Data -
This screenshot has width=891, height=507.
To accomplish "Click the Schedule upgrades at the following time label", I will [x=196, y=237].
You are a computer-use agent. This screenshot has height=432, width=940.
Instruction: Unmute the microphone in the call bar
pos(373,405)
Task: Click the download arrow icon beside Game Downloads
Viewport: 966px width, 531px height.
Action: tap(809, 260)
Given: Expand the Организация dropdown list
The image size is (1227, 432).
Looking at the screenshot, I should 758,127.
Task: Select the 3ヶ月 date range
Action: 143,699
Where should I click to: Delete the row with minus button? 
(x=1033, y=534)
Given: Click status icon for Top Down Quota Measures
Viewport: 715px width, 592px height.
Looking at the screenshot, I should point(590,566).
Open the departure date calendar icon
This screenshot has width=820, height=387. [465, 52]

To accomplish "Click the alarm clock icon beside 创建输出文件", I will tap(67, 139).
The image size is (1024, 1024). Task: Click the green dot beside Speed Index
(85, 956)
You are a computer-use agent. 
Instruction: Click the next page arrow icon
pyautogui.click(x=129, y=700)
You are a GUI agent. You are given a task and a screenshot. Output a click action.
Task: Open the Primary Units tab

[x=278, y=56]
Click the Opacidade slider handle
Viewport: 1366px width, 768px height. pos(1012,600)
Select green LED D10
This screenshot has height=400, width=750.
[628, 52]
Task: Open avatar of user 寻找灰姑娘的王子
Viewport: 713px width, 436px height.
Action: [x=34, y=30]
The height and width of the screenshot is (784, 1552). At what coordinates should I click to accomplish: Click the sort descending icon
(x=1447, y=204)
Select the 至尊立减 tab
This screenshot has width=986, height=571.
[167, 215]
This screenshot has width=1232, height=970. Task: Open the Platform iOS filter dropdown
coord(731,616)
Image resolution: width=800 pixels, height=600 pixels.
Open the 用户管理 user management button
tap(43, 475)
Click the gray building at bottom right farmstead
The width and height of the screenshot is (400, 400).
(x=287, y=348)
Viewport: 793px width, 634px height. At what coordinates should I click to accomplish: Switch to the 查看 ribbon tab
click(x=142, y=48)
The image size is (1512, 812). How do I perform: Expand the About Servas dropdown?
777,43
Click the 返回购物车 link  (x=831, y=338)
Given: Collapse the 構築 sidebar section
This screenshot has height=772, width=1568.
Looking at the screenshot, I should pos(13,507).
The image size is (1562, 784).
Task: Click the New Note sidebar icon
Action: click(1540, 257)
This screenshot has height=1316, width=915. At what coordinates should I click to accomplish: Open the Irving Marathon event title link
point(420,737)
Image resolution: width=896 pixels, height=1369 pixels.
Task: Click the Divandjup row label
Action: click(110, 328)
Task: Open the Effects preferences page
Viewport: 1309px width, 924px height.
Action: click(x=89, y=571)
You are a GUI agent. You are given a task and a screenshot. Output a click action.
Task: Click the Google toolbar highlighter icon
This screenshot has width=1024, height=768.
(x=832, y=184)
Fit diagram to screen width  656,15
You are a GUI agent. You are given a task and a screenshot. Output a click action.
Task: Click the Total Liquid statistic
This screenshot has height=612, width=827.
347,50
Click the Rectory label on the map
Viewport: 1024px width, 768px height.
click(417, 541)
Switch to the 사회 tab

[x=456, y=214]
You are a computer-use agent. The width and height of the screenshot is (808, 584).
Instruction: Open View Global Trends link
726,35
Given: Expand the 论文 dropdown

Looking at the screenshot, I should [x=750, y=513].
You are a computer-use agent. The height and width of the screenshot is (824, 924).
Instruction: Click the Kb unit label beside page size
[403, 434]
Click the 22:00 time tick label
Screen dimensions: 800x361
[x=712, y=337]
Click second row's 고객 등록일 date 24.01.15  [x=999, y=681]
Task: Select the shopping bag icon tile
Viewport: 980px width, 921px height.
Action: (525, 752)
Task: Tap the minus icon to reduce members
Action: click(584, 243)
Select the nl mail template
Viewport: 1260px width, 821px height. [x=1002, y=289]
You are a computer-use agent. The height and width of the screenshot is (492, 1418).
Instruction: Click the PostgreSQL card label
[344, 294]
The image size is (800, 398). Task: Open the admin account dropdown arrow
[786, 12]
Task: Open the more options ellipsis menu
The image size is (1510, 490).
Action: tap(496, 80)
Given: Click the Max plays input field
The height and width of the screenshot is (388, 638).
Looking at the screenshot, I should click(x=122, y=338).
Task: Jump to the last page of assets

Task - Restate each record above word for word.

Reply -
This screenshot has width=891, height=507.
To accomplish "Click the Schedule upgrades at the following time label", I will [x=196, y=237].
You are a computer-use agent. This screenshot has height=432, width=940.
Instruction: Unmute the microphone in the call bar
pos(373,405)
Task: Click the download arrow icon beside Game Downloads
Viewport: 966px width, 531px height.
Action: tap(809, 260)
Given: Expand the Организация dropdown list
The image size is (1227, 432).
Looking at the screenshot, I should 758,127.
Task: Select the 3ヶ月 date range
Action: 143,699
Where should I click to: Delete the row with minus button? 
(x=1033, y=534)
Given: Click status icon for Top Down Quota Measures
Viewport: 715px width, 592px height.
Looking at the screenshot, I should point(590,566).
Open the departure date calendar icon
This screenshot has width=820, height=387. [465, 52]

To accomplish "Click the alarm clock icon beside 创建输出文件", I will tap(67, 139).
The image size is (1024, 1024). Task: Click the green dot beside Speed Index
(85, 956)
You are a computer-use agent. 
Instruction: Click the next page arrow icon
pyautogui.click(x=129, y=700)
You are a GUI agent. You are given a task and a screenshot. Output a click action.
Task: Open the Primary Units tab

[x=278, y=56]
Click the Opacidade slider handle
Viewport: 1366px width, 768px height. pos(1012,600)
Select green LED D10
This screenshot has height=400, width=750.
[628, 52]
Task: Open avatar of user 寻找灰姑娘的王子
Viewport: 713px width, 436px height.
Action: [x=34, y=30]
The height and width of the screenshot is (784, 1552). At what coordinates should I click to accomplish: Click the sort descending icon
(x=1447, y=204)
Select the 至尊立减 tab
This screenshot has width=986, height=571.
[167, 215]
This screenshot has width=1232, height=970. Task: Open the Platform iOS filter dropdown
coord(731,616)
Image resolution: width=800 pixels, height=600 pixels.
Open the 用户管理 user management button
tap(43, 475)
Click the gray building at bottom right farmstead
The width and height of the screenshot is (400, 400).
(x=287, y=348)
Viewport: 793px width, 634px height. At what coordinates should I click to accomplish: Switch to the 查看 ribbon tab
click(x=142, y=48)
The image size is (1512, 812). How do I perform: Expand the About Servas dropdown?
777,43
Click the 返回购物车 link  (x=831, y=338)
Given: Collapse the 構築 sidebar section
This screenshot has height=772, width=1568.
Looking at the screenshot, I should pos(13,507).
The image size is (1562, 784).
Task: Click the New Note sidebar icon
Action: click(1540, 257)
This screenshot has height=1316, width=915. At what coordinates should I click to accomplish: Open the Irving Marathon event title link
point(420,737)
Image resolution: width=896 pixels, height=1369 pixels.
Task: Click the Divandjup row label
Action: click(110, 328)
Task: Open the Effects preferences page
Viewport: 1309px width, 924px height.
Action: click(x=89, y=571)
You are a GUI agent. You are given a task and a screenshot. Output a click action.
Task: Click the Google toolbar highlighter icon
This screenshot has width=1024, height=768.
(x=832, y=184)
Fit diagram to screen width  656,15
You are a GUI agent. You are given a task and a screenshot. Output a click action.
Task: Click the Total Liquid statistic
This screenshot has height=612, width=827.
347,50
Click the Rectory label on the map
Viewport: 1024px width, 768px height.
click(417, 541)
Switch to the 사회 tab

[x=456, y=214]
You are a computer-use agent. The width and height of the screenshot is (808, 584).
Instruction: Open View Global Trends link
726,35
Given: Expand the 论文 dropdown

Looking at the screenshot, I should [x=750, y=513].
You are a computer-use agent. The height and width of the screenshot is (824, 924).
Instruction: Click the Kb unit label beside page size
[403, 434]
Click the 22:00 time tick label
Screen dimensions: 800x361
[x=712, y=337]
Click second row's 고객 등록일 date 24.01.15  [x=999, y=681]
Task: Select the shopping bag icon tile
Viewport: 980px width, 921px height.
Action: (525, 752)
Task: Tap the minus icon to reduce members
Action: click(584, 243)
Select the nl mail template
Viewport: 1260px width, 821px height. [x=1002, y=289]
You are a computer-use agent. The height and width of the screenshot is (492, 1418).
Instruction: Click the PostgreSQL card label
[344, 294]
The image size is (800, 398). Task: Open the admin account dropdown arrow
[786, 12]
Task: Open the more options ellipsis menu
The image size is (1510, 490).
Action: tap(496, 80)
Given: Click the Max plays input field
The height and width of the screenshot is (388, 638).
Looking at the screenshot, I should click(x=122, y=338).
Task: Jump to the last page of assets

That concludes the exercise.